All of this started with Proposition 30, the 2012 ballot initiative supported by Gov. Brown that enacted temporary increases of the state sales tax (expiring after four years) and the personal income tax on those with taxable incomes exceeding $250,000 (expiring at the end of 2018).
The state’s fiscal analysts say the tax increases raise revenues by $6 to $7 billion per year. That’s quite an attractive sum to public employee unions, health and welfare advocates, and other interests seeking higher levels of state spending on public programs. They won’t show much tolerance for Brown’s stated desire to let the taxes expire. “I said when I campaigned for Prop. 30 that it was a temporary tax,” Brown told the San Francisco Chronicle’s political reporter last October. “That’s my belief, and I’m doing what we can to live within our means.”
This begs a question: Could public employee unions and others convince voters to make these taxes permanent over the popular Governor’s opposition? We may find out, but the pathway will be anything but simple.
Already, a state Senator (and former Assembly Speaker) has introduced legislation to reform the tax laws. State Senator Bob Hertzberg (D-Van Nuys) has introduced SB 8 as a discussion starter, but there is some meat on these bones. The bill calls for extending the sales tax to most services, an idea that others have proposed as a way of reducing the state’s over-reliance on volatile income tax revenues from those with higher incomes. Beyond extending the sales tax, SB 8 calls for an examination of personal income tax rates but, in this first draft, does not reduce them. This version of reform would generate an additional $10 billion in revenue to the state, without easing (and in fact increasing) the burden on taxpayers.

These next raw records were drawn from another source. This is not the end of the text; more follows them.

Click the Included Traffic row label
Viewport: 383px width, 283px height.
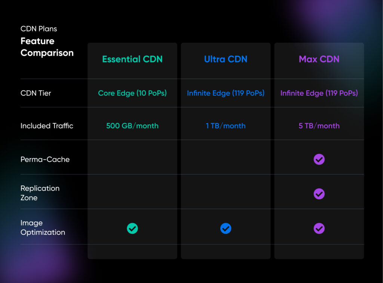tap(47, 126)
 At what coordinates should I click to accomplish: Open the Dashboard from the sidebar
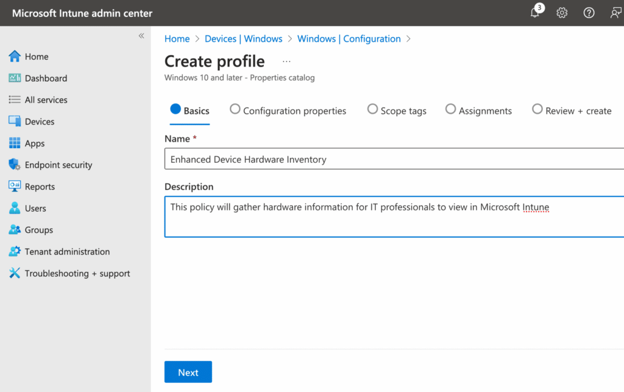pyautogui.click(x=44, y=78)
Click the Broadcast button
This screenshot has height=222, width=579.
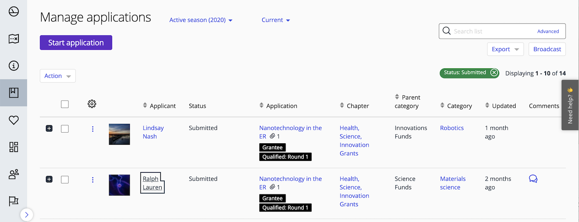click(547, 49)
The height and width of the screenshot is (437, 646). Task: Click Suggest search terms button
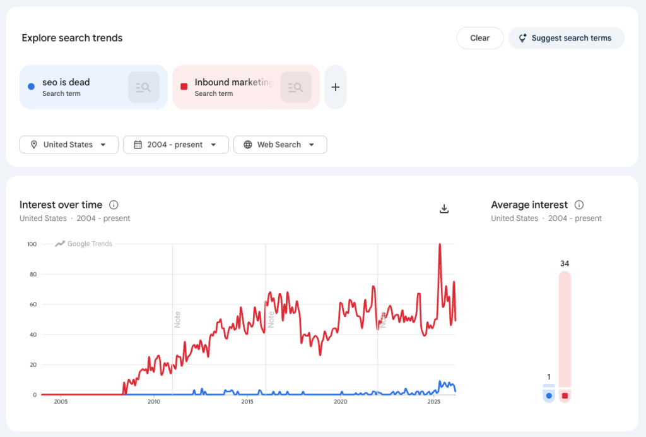pos(566,38)
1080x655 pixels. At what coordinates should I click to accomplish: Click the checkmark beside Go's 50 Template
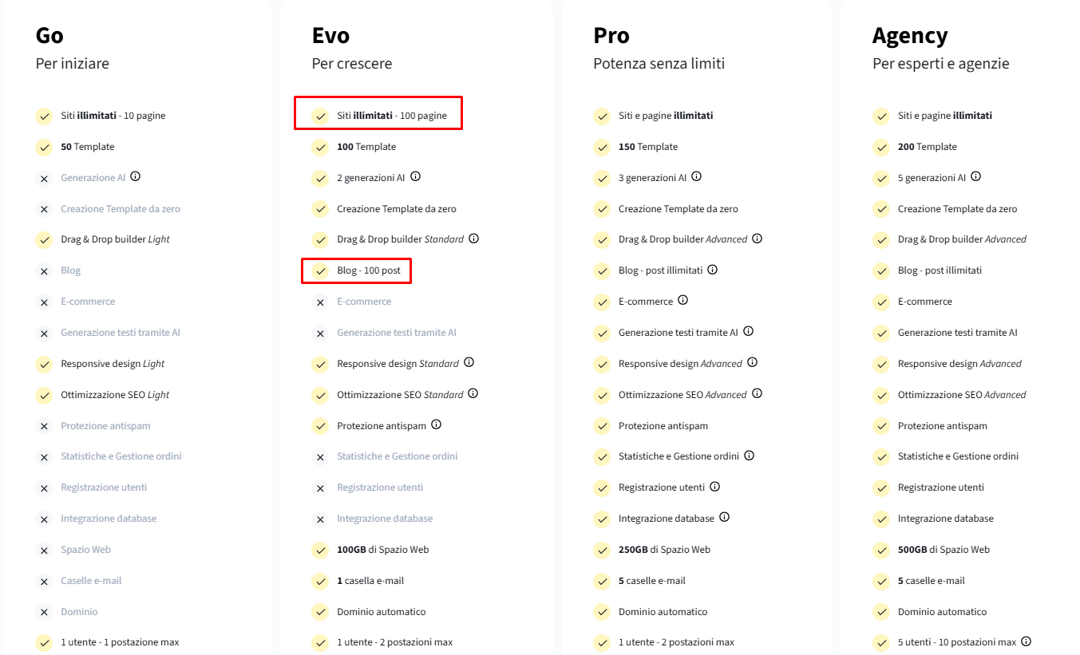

This or any other legislation that increases taxes faces long odds in the Legislature, where the two-thirds vote requirement for tax increases gives Republicans the power to block. Advocates of higher taxes know this well, which means they will likely look to the 2016 ballot. At least four ballot initiatives are being prepared for possible campaigns in 2016:
• Extension of the Prop. 30 sales and personal income tax increases, to make them permanent.
• Split roll property tax, which would occur with an amendment to Prop. 13 that preserves the limitations on residential property tax increases but removes those limits for commercial properties.
• Oil severance tax, which would impose a per-barrel tax on oil extracted from California lands.
• Tobacco tax increase, increasing the state tax to $2.87 per pack from 87 cents currently.
Other tax-related ballot initiatives may be brewing as well.
All of this can send chills down the spines of taxpayers, which might be exactly what unions and other groups interested in higher state spending want. By scaring the state’s taxpayers and business owners with nightmarish visions of voter-approved tax hikes in 2016, these advocates perhaps hope to create an atmosphere inside the Legislature this year where enough Republicans look at something like Hertzberg’s SB 8 and, hearing from worried taxpaying constituents, look to make a deal that avoids a tax increase frenzy at the ballot box. This seems unlikely to succeed. Republican legislators start with the assumption that there is nothing more dangerous than voting for a tax increase. Even some Democratic legislators from rural areas would likely balk.
The ballot initiative strategy might be too cute by half as well. Historically, California voters have been reticent to vote for tax increases via ballot measure, and a ballot crowded with competing tax increases could easily motivate frustrated voters to vote against everything. Even if tax increase advocates narrow it down to one ballot initiative, voters will likely be influenced by what Jerry Brown says as much as anything the unions say in their campaign. The Governor has established credibility with voters on tax issues; it is widely acknowledged that without his promise to the voters that the Prop. 30 taxes would be temporary, the measure would have been rejected.
As he looks out over the next four years—his last as Governor of California—Jerry Brown must see himself once again at the center of a stormy tax debate, just as he was in 1978 when he opposed the tax-cutting Proposition 13, announcing later (Brown was reelected on the same ballot) that he was a “born-again tax cutter.”
We may be in for another wild tax ride.